By the next day, I’d used up all my swim lesson energy. We got home from errands right before we had to leave. The towels were still wet from yesterday’s non-lesson, so I had to grab some of the old ratty (yet clean!) ones I keep around for rags and hope none of the other parents notice I’m wrapping my children in Beige Desperation instead of Tinkerbell and monograms (i.e. I don’t love them). Klara’s unused bathing suit was MIA, so she had to settle for the one she’d worn to the beach Monday, which definitely still had sand in it. All of my bathing suits were damp, which did nothing to improve my mood. I couldn’t find my phone. See above for steps taken to get ready and in the car.

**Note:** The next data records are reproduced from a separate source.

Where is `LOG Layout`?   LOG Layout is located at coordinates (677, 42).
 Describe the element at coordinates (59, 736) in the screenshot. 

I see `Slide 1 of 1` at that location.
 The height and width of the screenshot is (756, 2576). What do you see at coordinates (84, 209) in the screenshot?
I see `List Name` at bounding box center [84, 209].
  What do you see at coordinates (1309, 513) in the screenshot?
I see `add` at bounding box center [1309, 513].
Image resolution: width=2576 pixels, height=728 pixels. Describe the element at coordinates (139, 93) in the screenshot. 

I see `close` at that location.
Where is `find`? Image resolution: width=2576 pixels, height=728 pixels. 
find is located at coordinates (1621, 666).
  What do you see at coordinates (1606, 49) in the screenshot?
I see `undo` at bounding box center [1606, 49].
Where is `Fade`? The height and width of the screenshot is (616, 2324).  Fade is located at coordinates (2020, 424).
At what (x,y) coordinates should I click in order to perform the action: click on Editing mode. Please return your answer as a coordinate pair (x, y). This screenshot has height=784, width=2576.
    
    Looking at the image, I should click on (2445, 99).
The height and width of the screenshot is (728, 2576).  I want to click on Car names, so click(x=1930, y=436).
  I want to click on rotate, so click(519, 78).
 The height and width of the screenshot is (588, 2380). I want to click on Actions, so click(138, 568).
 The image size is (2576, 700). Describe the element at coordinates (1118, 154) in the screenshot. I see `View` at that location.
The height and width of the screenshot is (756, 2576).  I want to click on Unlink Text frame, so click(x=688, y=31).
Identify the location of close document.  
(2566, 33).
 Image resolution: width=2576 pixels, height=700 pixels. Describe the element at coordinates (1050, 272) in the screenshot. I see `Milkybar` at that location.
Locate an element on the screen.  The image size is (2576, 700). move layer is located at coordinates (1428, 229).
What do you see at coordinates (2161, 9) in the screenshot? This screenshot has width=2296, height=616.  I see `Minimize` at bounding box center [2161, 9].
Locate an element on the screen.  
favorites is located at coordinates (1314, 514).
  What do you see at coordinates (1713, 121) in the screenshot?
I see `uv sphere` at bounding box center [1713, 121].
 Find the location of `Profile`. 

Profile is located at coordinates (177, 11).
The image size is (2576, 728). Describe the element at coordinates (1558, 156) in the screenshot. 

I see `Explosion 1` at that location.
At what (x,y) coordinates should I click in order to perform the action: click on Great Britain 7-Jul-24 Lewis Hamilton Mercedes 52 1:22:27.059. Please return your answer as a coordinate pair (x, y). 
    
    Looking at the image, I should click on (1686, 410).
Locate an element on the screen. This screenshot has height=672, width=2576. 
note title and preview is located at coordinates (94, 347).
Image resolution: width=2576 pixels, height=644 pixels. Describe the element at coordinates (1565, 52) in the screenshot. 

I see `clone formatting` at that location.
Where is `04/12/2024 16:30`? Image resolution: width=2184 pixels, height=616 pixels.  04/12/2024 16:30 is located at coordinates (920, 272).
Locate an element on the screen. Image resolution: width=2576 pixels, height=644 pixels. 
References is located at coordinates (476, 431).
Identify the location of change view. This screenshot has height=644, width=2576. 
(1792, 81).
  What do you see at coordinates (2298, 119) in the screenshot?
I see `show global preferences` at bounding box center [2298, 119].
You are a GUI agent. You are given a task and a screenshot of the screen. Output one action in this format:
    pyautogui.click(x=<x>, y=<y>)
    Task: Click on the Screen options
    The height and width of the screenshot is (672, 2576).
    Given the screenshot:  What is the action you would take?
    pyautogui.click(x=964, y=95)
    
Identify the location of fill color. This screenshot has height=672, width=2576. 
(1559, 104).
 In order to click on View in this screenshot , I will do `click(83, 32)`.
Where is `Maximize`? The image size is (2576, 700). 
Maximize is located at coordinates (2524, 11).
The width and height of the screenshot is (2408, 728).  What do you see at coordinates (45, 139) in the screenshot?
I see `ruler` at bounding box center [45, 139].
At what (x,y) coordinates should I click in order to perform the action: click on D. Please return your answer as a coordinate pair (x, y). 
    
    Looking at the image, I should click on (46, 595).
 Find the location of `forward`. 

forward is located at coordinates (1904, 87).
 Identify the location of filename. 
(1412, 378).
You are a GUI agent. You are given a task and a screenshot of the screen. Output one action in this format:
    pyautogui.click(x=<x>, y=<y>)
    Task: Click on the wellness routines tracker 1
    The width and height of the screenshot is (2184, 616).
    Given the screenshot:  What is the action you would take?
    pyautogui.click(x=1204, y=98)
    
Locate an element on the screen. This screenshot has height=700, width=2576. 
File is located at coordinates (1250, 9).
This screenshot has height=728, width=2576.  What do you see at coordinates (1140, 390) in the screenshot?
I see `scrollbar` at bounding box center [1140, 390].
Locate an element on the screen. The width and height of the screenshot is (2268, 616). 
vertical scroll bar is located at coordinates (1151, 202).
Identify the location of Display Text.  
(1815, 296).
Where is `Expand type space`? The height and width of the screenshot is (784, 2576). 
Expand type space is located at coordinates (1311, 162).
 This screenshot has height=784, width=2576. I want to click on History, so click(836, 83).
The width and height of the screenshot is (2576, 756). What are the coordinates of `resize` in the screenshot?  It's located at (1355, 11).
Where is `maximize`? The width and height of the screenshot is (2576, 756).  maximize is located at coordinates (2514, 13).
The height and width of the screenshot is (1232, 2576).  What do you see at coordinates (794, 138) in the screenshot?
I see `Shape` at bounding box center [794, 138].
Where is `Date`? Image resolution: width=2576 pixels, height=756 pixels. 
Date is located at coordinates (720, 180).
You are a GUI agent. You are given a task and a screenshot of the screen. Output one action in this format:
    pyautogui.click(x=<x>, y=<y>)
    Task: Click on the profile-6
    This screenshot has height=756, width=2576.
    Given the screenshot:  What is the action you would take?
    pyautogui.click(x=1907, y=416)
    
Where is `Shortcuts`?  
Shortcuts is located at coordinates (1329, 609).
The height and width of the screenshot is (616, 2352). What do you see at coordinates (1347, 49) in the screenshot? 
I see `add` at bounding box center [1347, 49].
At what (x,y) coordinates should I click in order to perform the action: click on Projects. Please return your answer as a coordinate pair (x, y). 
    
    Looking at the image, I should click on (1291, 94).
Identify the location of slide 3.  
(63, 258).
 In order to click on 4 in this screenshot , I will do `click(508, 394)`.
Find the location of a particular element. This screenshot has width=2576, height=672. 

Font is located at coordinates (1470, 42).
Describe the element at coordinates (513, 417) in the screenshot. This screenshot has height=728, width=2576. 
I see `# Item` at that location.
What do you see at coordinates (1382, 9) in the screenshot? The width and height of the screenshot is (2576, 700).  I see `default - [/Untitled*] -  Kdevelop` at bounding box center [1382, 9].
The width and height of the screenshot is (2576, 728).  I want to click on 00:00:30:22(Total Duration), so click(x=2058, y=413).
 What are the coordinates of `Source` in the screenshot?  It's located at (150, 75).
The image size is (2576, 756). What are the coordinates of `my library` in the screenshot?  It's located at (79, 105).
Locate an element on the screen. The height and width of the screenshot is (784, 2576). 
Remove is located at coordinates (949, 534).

Klara had her lesson first this time; her teacher turned out to be a substitute, one of the 12 year old pool boys. This was totally unacceptable. It was far too much to ask that she get in the pool without Mommy AND with a MAN (seriously, he looked like an extra from a Disney Channel show). Cut to me on the pool deck, toddler in my arms, standing directly behind a row of little girls in bubbles, pleading with Klara to please come and put her feet in the pool with this nice boy named Pat, while Joey blew Cheddar Bunny crumbs at a NO FOOD OR DRINK IN POOL AREA sign. I pulled my Ace and threatened to take away Klara’s Magna Doodle. Crisis averted. Joey and I retreated to the glassed-in observation area for the rest of the lesson, where she immediately insisted I strap a bubble on her and then paraded around in it charming everyone.
Klara’s lesson over, I installed her in a seat with her Magna Doodle and some Pirate’s Booty while Joey and I resumed the all-important work of pushing some colorful balls around the pool. We waved to Klara periodically and she cheerfully waved back. I lost myself in the joy of those darn little monkeys who keep jumping on the bed, concussions be damned, and Joey’s giggles and splashes. With seven minutes left to go, I happen to glance Klara’s way.
You know that scene in Anchorman where Ron Burgundy is in the phone booth?
I hauled Joey out of the pool, mumbling something to the instructor about a crying three-year-old. The reason for Klara’s histrionics? “I just want you.” Translation: I’m bored and tired of waiting.
I may have bribed her with the promise of leftover cake. I definitely bribed her with the promise of leftover cake. It worked like a charm, and I’m not sorry. Joey and I finished the lesson. We headed to the locker room. I reversed the octopus/sausage casing process and grabbed my own clothes. Remember the changing areas? With those sagging plastic curtains that might as well not even be there because you make eye contact with everyone that walks by while wriggling out of your wet bathing suit? As soon as my bathing suit was off, I realized I left my underwear in the bag ten steps away.
“Can you please get Mommy’s undies out of the bag for her? Or maybe bring me a towel?”
“I can’t right now, I’m eating a granola bar.”
“Klara, please just get Mommy a towel.”
“I don’t want to.”
“I WILL TAKE YOUR MAGNA DOODLE AWAY!”
She brought the towel. I retrieved my underwear, swathed in Wet Beige Desperation, thinking about how much I must really love my kids to do this for them. Joey dropped a bunch of raisins on the floor and then ate them. Klara asked if we were coming back again tomorrow, which thankfully we were not or else I’d have to switch to Tequila. Also: I remember my mom used to give all three of us showers with full shampoos after lessons, which only confirms my suspicions that my mom was on meth, because bath time needs it’s own specially branded wine, If You Don’t Stop Getting Water All Over Me I Will Take Your Snow Glow Elsa Away.